**Activity**.
From the entries below, copy every line that has the word "agent".

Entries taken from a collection
§ §
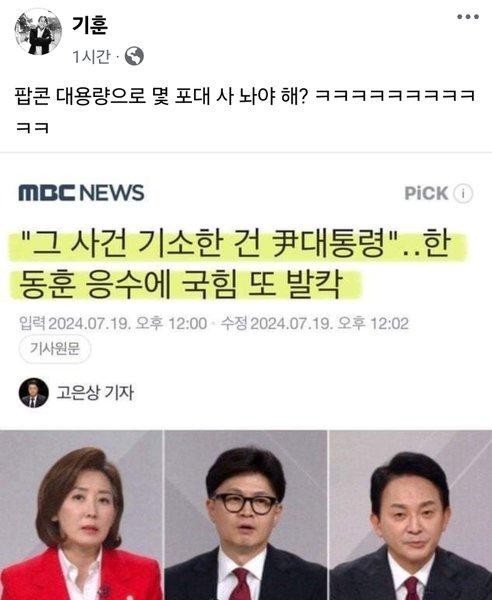Click the 수정 2024.07.19. 오후 12:02 timestamp
Viewport: 492px width, 600px height.
pyautogui.click(x=315, y=323)

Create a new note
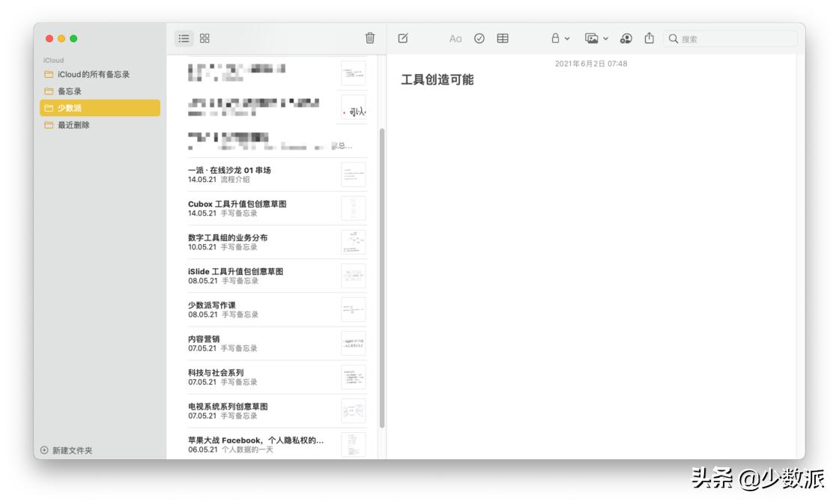pyautogui.click(x=402, y=38)
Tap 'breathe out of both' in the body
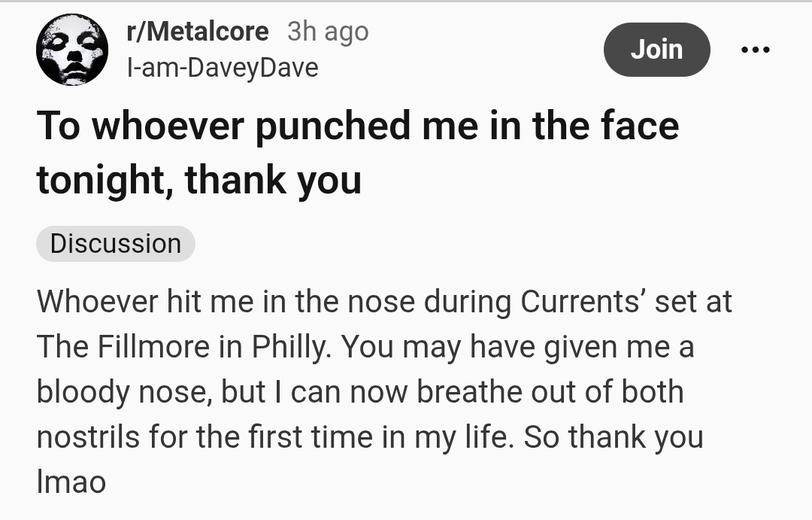This screenshot has width=812, height=520. (x=550, y=392)
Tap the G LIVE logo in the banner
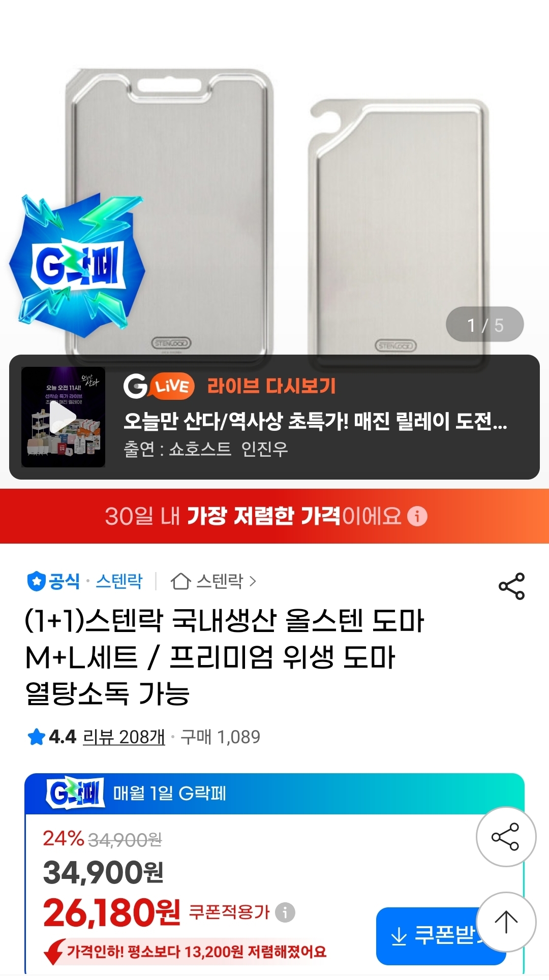549x980 pixels. (159, 386)
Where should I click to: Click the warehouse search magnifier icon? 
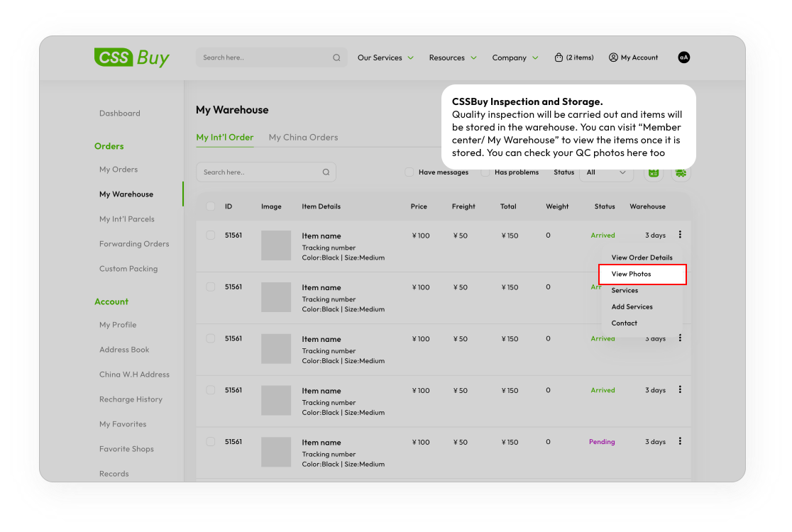click(326, 172)
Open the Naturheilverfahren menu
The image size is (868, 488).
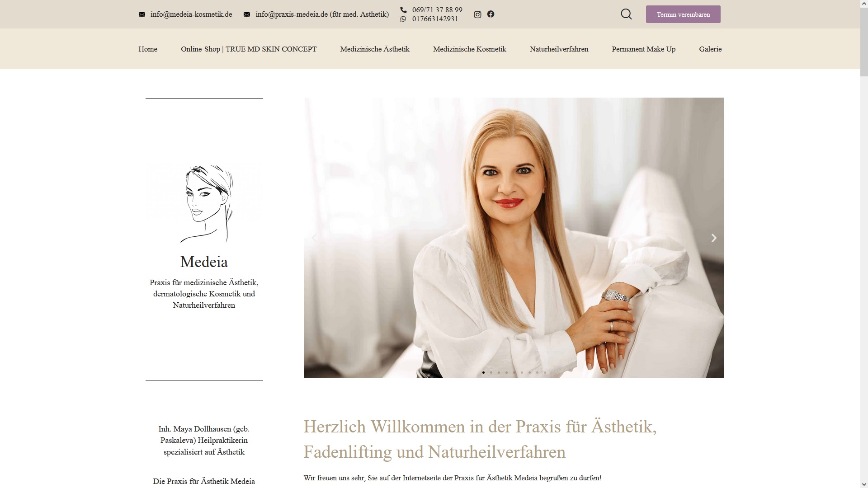click(559, 49)
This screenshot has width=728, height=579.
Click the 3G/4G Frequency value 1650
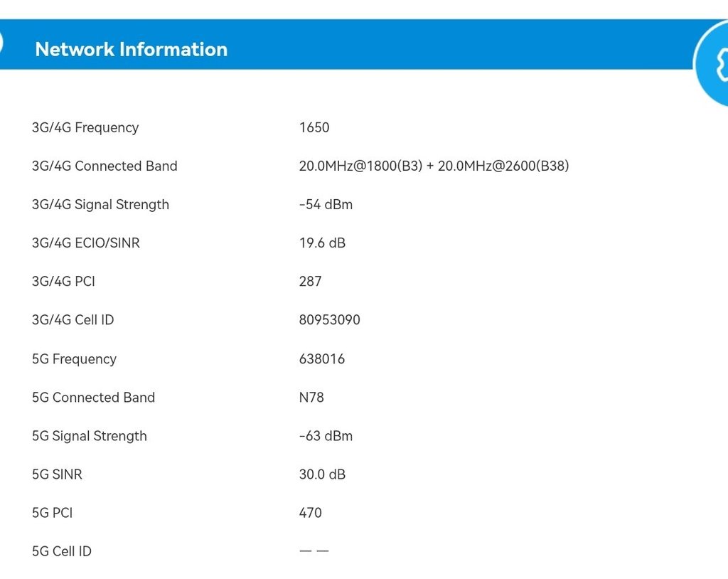(314, 128)
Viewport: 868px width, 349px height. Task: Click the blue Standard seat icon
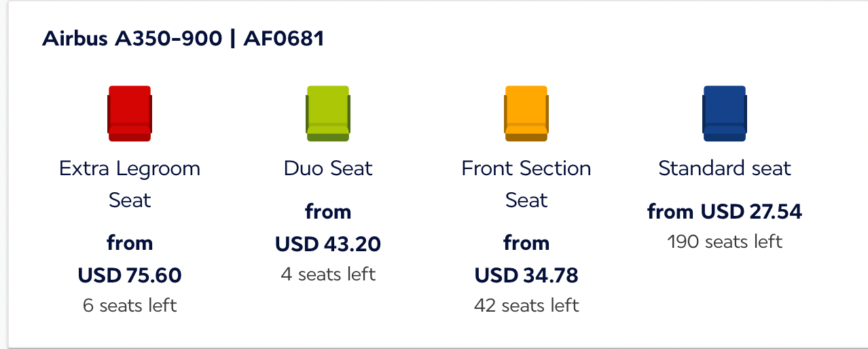725,113
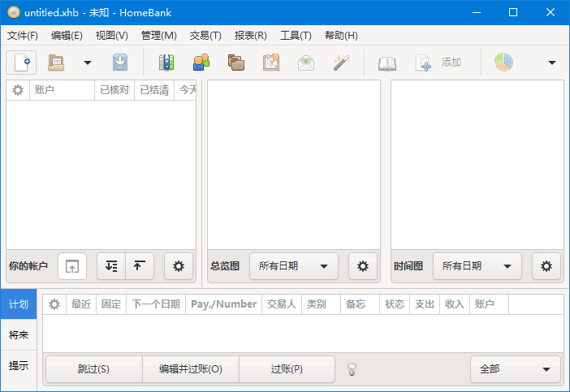Click the collapse all accounts button
570x392 pixels.
pos(139,265)
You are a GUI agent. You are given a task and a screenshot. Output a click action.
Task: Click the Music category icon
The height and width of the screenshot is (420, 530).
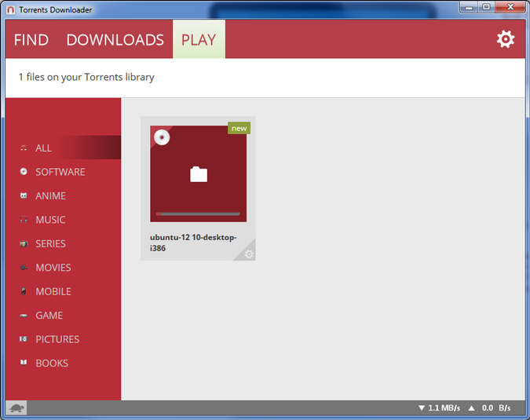(24, 220)
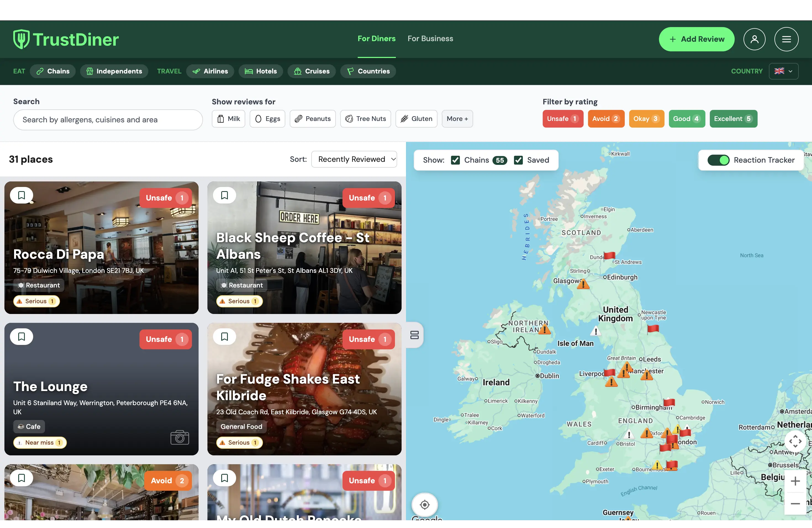Image resolution: width=812 pixels, height=528 pixels.
Task: Select the Airlines travel category
Action: (x=210, y=71)
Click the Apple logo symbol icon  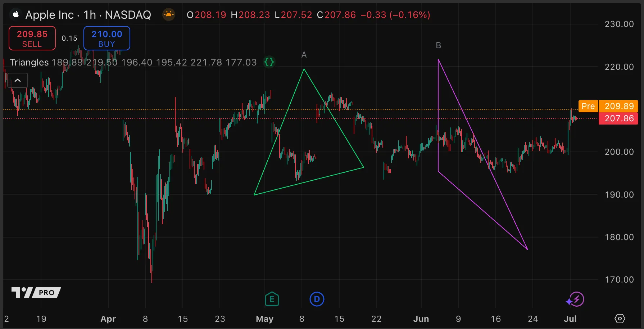pos(15,15)
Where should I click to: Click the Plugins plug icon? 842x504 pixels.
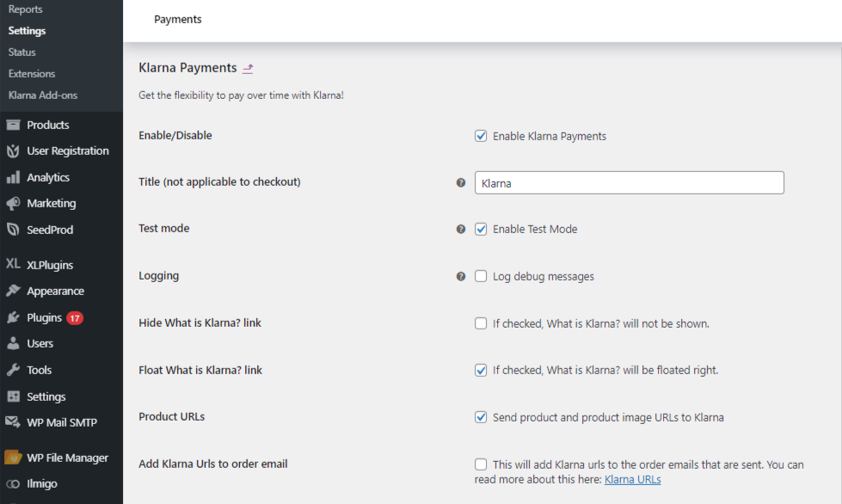[x=13, y=317]
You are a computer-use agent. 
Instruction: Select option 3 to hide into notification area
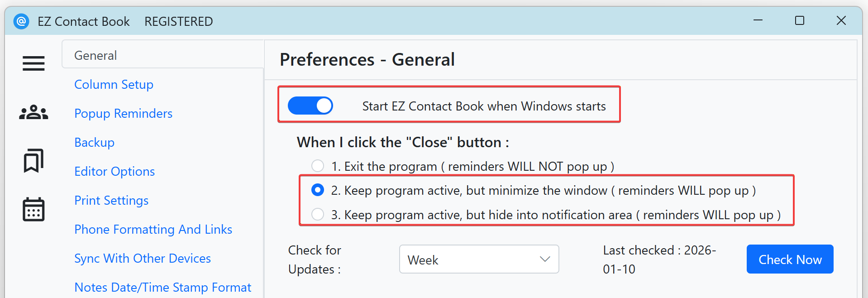tap(317, 214)
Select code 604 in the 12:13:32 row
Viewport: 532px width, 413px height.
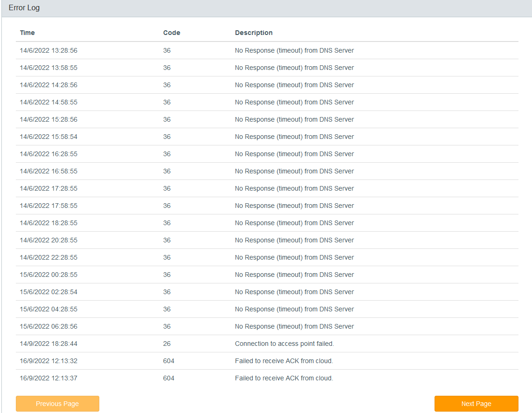point(169,361)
§ §
**Output for this task**.
You are a GUI agent. You are given a task and a screenshot. Output a click action.
You are a computer-use agent. 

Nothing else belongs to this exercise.